O texto fazia parte do esforço da Fazenda para equilibrar o orçamento sem abrir mão das despesas obrigatórias, num ambiente em que cortar gastos virou tabu político.
“O grande problema não é só o IOF em si. É o recado que isso passa: não há espaço para ajuste estrutural. E o mercado sabe disso”, afirma André Galhardo, da consultoria Análise Econômica.
Ele aponta que a falta de medidas duradouras para controle das despesas — como mudanças na correção do salário mínimo, nas emendas parlamentares e nos pisos constitucionais — é o que mais pressiona a dívida pública, que já atinge 76,2% do PIB.
A leitura no mercado é de que a derrubada do decreto representa um enfraquecimento da credibilidade fiscal do governo, o que pode resultar em alta do dólar, aumento da percepção de risco e elevação dos juros futuros.
Isso sem contar a possibilidade de o Executivo ser forçado a revisar oficialmente a meta fiscal, algo que os economistas consideram cada vez mais provável.
“Estão brincando com fogo”
Para Salto, a situação é grave e revela uma disfunção entre Executivo e Legislativo. “O quadro fiscal é sério e estão brincando com fogo.
A Câmara age movida pelo receio de perder emendas bilionárias, enquanto o governo evita o desgaste de propor cortes reais.”
Mesmo a alternativa de recompor parte da perda via aumento de outros tributos — como os previstos em Medida Provisória que taxa criptoativos, apostas e investimentos — enfrenta resistência crescente no Congresso.
Marcos Praça, da Zero Markets Brasil, vai além: “O governo está engessado. E, com eleições em 2026, a tendência é o Congresso travar ainda mais qualquer tentativa de ajuste fiscal.”
A percepção é compartilhada por Harrison Gonçalves, do CFA Society Brazil, que vê na decisão do Parlamento um recado claro: “É hora de cortar gastos, não de aumentar impostos”.
Sem IOF, o que está em jogo
Sem o IOF, sem cortes e sem apoio político para novas fontes de arrecadação, o governo corre contra o tempo para evitar uma paralisia orçamentária.
A estimativa é que, mesmo com medidas compensatórias já anunciadas, ainda haja um buraco de R$ 25 bilhões nas contas de 2025.

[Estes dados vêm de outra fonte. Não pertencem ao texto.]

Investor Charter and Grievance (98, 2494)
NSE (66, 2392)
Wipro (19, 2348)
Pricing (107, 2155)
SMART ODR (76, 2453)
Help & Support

E o maior problema pode estar mais adiante. Para 2026, as projeções de desequilíbrio são ainda mais severas — o que pode forçar uma revisão do arcabouço fiscal, afetar a trajetória da dívida pública (com estimativas de que ela chegue a 93,5% do PIB em 2034) e prejudicar o grau de confiança do país nos mercados internacionais.